James Souttar (Letters, DW 29 November) and Jonathan Sands (News, DW 22 November) are both right in their own ways. The design profession has to be business-focused and customer oriented in making whatever effort is required to meet project deadlines. And no matter how well a project is planned there are times when long hours are required – often because the client or the design consultancy is disorganised, or the consultancy is afraid to say no and challenge unrealistic demands. However, unless we aim to organise time out and space to recharge ourselves, both client and designer will eventually dry up.

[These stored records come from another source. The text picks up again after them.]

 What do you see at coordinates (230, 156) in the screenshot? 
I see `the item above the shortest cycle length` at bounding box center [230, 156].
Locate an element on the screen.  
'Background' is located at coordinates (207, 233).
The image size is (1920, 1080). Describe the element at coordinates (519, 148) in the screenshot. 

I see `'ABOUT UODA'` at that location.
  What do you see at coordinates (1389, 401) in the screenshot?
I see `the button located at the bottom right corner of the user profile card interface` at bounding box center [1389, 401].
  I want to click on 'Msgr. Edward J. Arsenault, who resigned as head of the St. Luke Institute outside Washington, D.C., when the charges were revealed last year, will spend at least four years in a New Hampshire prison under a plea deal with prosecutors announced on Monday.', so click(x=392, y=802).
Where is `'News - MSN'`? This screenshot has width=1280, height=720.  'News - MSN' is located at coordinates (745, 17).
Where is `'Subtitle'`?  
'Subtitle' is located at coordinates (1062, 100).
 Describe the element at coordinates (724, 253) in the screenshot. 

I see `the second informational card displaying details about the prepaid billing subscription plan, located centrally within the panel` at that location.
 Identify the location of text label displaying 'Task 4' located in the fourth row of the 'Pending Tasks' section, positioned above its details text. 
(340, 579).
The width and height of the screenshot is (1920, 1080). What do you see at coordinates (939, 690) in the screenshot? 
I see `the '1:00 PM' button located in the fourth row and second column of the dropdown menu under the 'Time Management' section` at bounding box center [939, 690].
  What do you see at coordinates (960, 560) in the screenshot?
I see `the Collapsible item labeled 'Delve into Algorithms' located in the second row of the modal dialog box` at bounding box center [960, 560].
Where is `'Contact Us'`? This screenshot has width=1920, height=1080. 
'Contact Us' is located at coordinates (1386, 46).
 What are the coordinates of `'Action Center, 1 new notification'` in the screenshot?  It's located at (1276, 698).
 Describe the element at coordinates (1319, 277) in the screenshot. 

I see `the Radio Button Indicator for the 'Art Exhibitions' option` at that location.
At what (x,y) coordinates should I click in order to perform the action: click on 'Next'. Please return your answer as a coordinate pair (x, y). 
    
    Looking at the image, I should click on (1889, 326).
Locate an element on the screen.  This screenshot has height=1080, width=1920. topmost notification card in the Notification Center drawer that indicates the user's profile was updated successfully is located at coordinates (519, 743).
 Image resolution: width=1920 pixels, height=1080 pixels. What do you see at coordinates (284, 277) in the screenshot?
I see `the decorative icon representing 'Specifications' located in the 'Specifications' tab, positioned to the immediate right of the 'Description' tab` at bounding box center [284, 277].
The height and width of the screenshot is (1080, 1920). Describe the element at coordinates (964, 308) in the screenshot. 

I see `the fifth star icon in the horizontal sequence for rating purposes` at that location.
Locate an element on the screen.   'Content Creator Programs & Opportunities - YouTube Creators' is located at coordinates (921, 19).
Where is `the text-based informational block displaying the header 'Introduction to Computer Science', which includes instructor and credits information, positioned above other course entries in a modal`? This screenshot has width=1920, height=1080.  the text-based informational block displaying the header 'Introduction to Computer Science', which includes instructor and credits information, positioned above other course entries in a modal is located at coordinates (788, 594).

Part of the solution is through the use of effective, planned, design management processes and trained staff rather than relying solely on “on the job” experience. Clients and consultancies are getting better in this respect, but too slowly. Wendy Powell (Letters, DW 29 November) is right to highlight the need for designers who are more worldly wise in the commercial realities of their chosen profession.
Design and design management students need to have the basic skills first. That’s the foundation on which to build communication skills, commercial awareness and an understanding of business processes, project management and IT. I see too many design students asking for placements who shouldn’t be on degree courses because they fail the basic skills quality test.
The design profession needs people who are good team players and have a strong viewpoint – clones won’t bring the freshness that youth should offer. Older members of the profession who are in a position to offer placements and jobs should relish the vitality that these youngsters can offer and cherish it.
In the day-to-day running of our businesses we need to balance the realities of today with creating something for tomorrow. That’s the difference between design management – which is strategic in intent – and managing design, which is usually project-oriented and operationally focused.